Wie Polizeisprecher Uwe Voigt gegenüber LVZ-Online sagte, soll die etwa 30 Personen starke Formation schon im Vorfeld der Partie den Reisebus beschädigt haben. Dabei habe es sich offenbar um das Fahrzeug gehandelt, mit dem sie selbst in die Messestadt zum Spiel gereist waren. „Kurz nach der Halbzeitpause kam es dann im Kieler Fanblock zum massiven Abbrennen von Pyrotechnik und körperlicher Gewalt gegen Ordner, die das unterbinden wollten“, sagte Voigt. Daraufhin hätte die Polizei eingegriffen, die Gruppe aus dem Stadion gebracht und bis zum Hauptbahnhof begleitet.

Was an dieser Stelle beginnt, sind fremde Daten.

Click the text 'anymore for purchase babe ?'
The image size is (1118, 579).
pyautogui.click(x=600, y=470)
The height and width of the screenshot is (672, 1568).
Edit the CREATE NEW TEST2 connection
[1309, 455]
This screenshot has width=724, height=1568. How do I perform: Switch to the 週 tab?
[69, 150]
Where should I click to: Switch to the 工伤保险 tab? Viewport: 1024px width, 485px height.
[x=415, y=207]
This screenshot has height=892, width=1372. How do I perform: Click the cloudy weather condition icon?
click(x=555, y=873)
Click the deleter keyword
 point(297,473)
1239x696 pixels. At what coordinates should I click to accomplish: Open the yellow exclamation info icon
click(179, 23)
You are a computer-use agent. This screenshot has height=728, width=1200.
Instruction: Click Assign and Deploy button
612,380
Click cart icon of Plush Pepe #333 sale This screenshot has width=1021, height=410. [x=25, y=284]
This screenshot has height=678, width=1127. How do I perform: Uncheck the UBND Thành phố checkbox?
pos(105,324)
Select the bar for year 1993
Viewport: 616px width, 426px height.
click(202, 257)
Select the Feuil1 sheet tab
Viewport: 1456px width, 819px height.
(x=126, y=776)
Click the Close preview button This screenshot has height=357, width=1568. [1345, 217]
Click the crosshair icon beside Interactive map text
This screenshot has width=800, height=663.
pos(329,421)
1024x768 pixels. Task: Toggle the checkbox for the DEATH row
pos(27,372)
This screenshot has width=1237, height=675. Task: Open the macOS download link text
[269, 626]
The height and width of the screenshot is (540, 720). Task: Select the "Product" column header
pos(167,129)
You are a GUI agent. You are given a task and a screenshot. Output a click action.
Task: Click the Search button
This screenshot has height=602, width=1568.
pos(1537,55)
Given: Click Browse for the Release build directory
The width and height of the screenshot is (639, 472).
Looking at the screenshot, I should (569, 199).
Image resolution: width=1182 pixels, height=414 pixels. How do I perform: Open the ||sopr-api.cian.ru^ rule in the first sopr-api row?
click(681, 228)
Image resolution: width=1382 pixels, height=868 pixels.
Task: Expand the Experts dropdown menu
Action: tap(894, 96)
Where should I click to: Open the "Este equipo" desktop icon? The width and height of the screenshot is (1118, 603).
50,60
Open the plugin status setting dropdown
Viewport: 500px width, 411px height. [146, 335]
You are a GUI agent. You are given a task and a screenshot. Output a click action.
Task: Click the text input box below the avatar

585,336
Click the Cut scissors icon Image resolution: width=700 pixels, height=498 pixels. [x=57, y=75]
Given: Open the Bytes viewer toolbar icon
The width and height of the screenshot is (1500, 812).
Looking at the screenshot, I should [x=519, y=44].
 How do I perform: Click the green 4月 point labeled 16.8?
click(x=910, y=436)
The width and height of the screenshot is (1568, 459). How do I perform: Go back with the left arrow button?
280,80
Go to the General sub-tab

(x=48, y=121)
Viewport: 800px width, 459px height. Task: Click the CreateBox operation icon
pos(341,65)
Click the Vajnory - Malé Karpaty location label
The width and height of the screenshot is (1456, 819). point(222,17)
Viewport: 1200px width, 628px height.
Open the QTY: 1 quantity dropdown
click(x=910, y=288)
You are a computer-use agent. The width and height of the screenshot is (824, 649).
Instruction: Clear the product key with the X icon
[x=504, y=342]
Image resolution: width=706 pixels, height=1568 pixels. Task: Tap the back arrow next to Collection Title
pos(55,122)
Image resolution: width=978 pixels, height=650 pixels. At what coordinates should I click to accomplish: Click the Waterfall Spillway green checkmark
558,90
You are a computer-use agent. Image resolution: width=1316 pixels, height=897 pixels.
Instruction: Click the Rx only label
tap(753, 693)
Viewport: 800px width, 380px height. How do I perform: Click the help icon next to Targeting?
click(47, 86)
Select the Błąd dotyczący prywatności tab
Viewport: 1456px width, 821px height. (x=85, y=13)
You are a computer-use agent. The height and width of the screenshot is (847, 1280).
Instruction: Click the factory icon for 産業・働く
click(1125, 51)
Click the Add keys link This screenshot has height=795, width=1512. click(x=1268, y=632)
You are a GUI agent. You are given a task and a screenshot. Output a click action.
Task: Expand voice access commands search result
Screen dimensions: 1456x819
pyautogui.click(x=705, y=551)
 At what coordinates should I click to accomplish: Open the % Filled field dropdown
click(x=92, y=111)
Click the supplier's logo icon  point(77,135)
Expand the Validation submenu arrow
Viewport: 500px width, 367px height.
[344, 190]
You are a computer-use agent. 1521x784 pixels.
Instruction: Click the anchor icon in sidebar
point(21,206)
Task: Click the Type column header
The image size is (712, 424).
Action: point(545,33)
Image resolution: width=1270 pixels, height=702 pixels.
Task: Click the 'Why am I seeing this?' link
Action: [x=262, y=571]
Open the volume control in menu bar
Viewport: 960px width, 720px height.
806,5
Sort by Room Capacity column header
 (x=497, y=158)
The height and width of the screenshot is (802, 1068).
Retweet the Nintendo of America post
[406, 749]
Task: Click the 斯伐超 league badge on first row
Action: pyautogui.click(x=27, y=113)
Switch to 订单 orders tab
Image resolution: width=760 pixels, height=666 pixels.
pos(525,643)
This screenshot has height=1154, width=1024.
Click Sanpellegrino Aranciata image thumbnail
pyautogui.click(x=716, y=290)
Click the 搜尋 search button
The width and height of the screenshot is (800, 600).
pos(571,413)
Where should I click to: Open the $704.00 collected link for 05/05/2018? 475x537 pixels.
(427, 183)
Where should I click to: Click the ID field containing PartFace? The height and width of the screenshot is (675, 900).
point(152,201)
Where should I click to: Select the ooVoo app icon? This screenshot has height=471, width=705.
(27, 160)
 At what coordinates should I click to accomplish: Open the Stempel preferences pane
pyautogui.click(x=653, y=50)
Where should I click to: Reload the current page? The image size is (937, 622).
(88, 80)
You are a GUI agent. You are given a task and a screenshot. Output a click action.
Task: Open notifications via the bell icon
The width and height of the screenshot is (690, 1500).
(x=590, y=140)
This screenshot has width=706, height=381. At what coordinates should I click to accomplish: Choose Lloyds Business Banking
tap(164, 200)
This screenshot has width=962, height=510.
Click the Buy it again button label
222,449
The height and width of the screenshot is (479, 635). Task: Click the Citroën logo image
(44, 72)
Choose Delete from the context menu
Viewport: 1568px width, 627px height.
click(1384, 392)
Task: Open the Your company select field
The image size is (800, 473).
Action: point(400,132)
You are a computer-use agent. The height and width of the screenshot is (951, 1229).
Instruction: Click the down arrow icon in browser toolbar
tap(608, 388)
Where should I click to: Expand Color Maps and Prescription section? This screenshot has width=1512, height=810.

Kiels Trainer Thorsten Gutzeit distanzierte sich nach dem Spiel von dem Geschehen auf den Rängen: „Ich möchte die gar nicht als Fans bezeichnen. Es ist eine Schande. So etwas gehört nicht ins Stadion.“ Insgesamt waren etwa 300 Fans von Kieler Förde unter den mehr als 16.000 Zuschauern im Stadion.
Bei der Leipziger Polizei wurde noch am Sonntag Anzeige wegen Hausfriedensbruchs, Sachbeschädigung, Widerstands und Körperverletzung gestellt, hieß es. Am Montag wurden die Ermittlungen gegen die Gruppe intensiviert. Die Leipziger Polizei will dabei auch mit Kollegen aus Schleswig-Holstein zusammenarbeiten.